Cette nouvelle conception de l’action d’évaluation, qui traduit, comme nous l’avons dit, une nouvelle conception de l’action didactique, marque une évolution importante dans l’histoire de l’enseignement. Celle du passage de la pédagogie dite de transmission de connaissances à la pédagogie de l’appropriation du savoir. Le sens de cette évolution réside dans ce que J ROUSSEL appelle  » La spécificité du terme évaluation « , ceci en disant :

 » L’apparition du terme  » Evaluation  » traduit, en fait une transformation profonde des conceptions pédagogiques qui s’accomplit actuellement ;  L’évaluation n’est synonyme ni de l’appréciation, ni de la notation ou de classement qui, longtemps, ont servi de sanction au travail scolaire ;  L’évaluation ne s’inscrit pas non plus dans le prolongement de la docimologie, science des examens qui, de 1927 – 1970 a constitué l’objet essentiel de la littérature consacrée au contrôle de l’apprentissage scolaire ;  La référence à l’évaluation n’est pas non plus l’effet d’une mode, ou de signification savante et distinguée des pratiques anciennes :

L’introduction de la notion d’évaluation est la marque d’une rupture des conceptions pédagogiques, elle indique le passage d’une pédagogie de la transmission des savoirs à une pédagogie de l’appropriation des savoirs, savoir – faire, savoir – être « .

3 – Les différentes conceptions de l’évaluation

Pour traiter ce point, on ne peut pas ne pas tenir compte de l’apport des travaux réalisés, dans le domaine en question, dans les pays anglo – saxons. En effet, toutes les études sur lesquelles nous nous sommes basés jusque- là relèvent, en grande partie, de la littérature  » francophone « .

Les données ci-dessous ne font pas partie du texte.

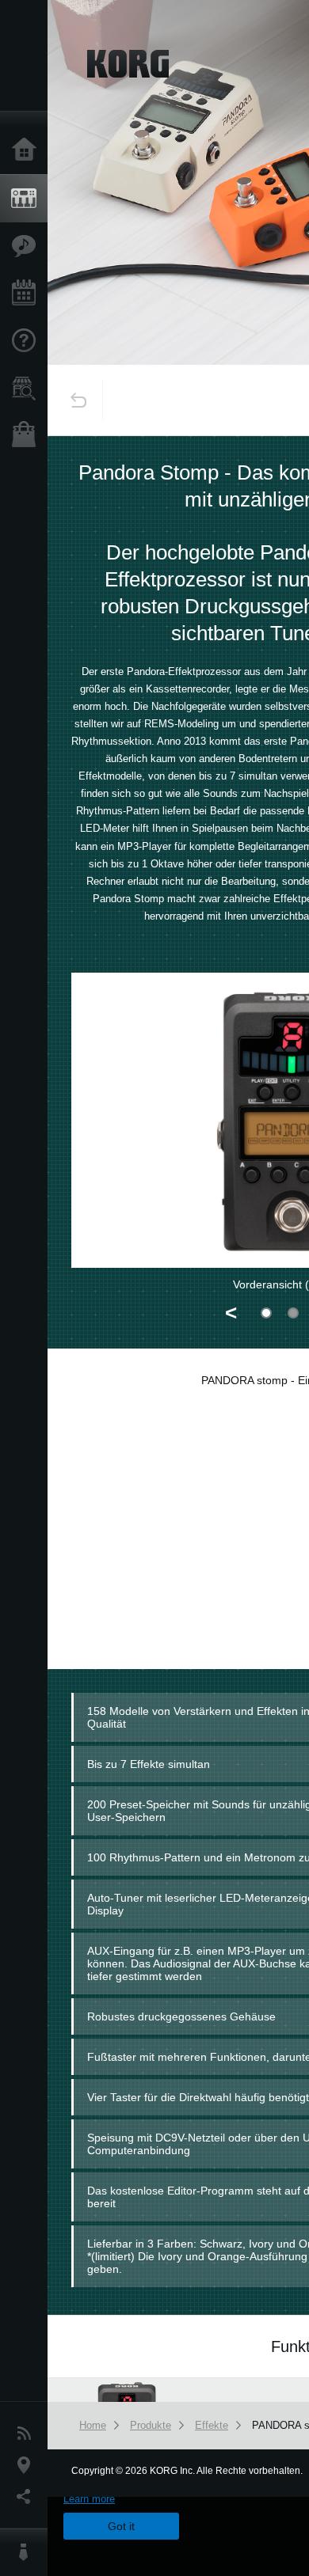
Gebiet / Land (27, 2465)
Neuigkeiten (27, 2433)
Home (27, 150)
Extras (27, 246)
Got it (121, 2526)
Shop (27, 436)
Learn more (89, 2499)
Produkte (27, 198)
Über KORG (27, 2552)
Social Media (27, 2497)
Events (27, 293)
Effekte (211, 2425)
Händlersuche (27, 388)
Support (27, 341)
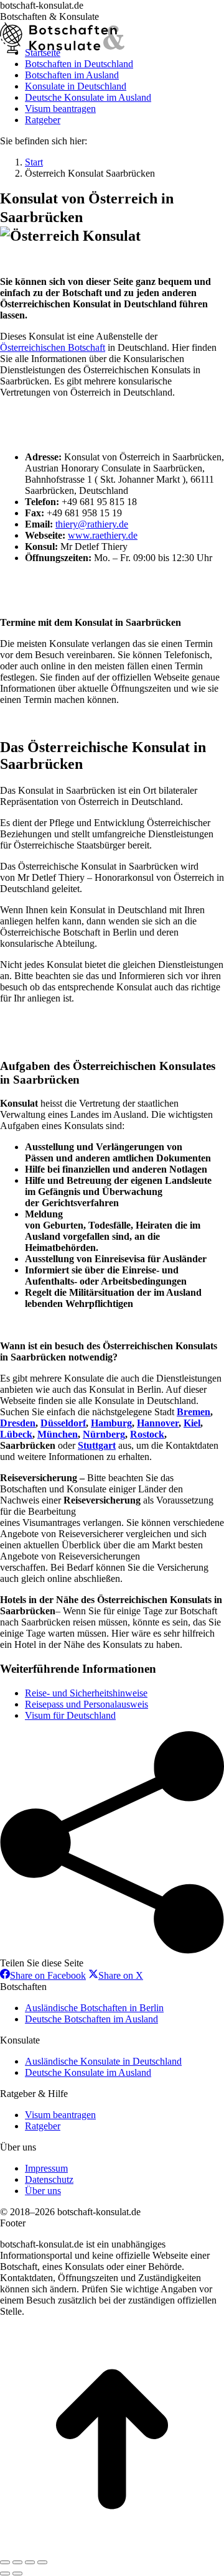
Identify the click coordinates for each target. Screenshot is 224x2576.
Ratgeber (42, 2126)
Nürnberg (104, 1434)
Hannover (158, 1423)
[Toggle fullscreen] (30, 2562)
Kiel (192, 1423)
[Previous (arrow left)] (5, 2573)
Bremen (193, 1412)
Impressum (46, 2168)
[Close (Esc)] (5, 2562)
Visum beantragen (60, 2114)
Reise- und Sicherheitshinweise (86, 1693)
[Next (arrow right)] (17, 2573)
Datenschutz (49, 2179)
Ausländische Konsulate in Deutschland (103, 2061)
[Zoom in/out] (42, 2562)
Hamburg (111, 1423)
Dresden (17, 1423)
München (57, 1434)
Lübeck (16, 1434)
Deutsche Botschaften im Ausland (91, 2019)
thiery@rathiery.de (91, 524)
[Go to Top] (112, 2547)
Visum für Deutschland (70, 1715)
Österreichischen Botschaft (52, 347)
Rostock (147, 1434)
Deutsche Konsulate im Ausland (88, 2072)
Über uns (43, 2190)
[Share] (17, 2562)
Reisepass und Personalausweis (86, 1704)
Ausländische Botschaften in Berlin (94, 2007)
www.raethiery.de (103, 535)
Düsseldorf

A travers l’histoire, deux éléments nous semblent caractérisés les travaux effectués dans le domaine de l’évaluation scolaire. Ces deux éléments sont : la pédagogie de maîtrise et la pédagogie par objectifs. Ces deux thèmes occupent une place importante dans les ouvrages parus dans les années cinquante. Parmi les chercheurs les plus connus et qui ont marqué et même, si l’on peut dire, se sont distingués dans le domaine de l’évaluation scolaire, on peut citer Benjamin S. BLOOM et M. SCRIVEN. On peut aller jusqu’à dire que ces chercheurs ont marqué un tournant dans l’évolution de l’enseignement et de l’action d’évaluation en particulier.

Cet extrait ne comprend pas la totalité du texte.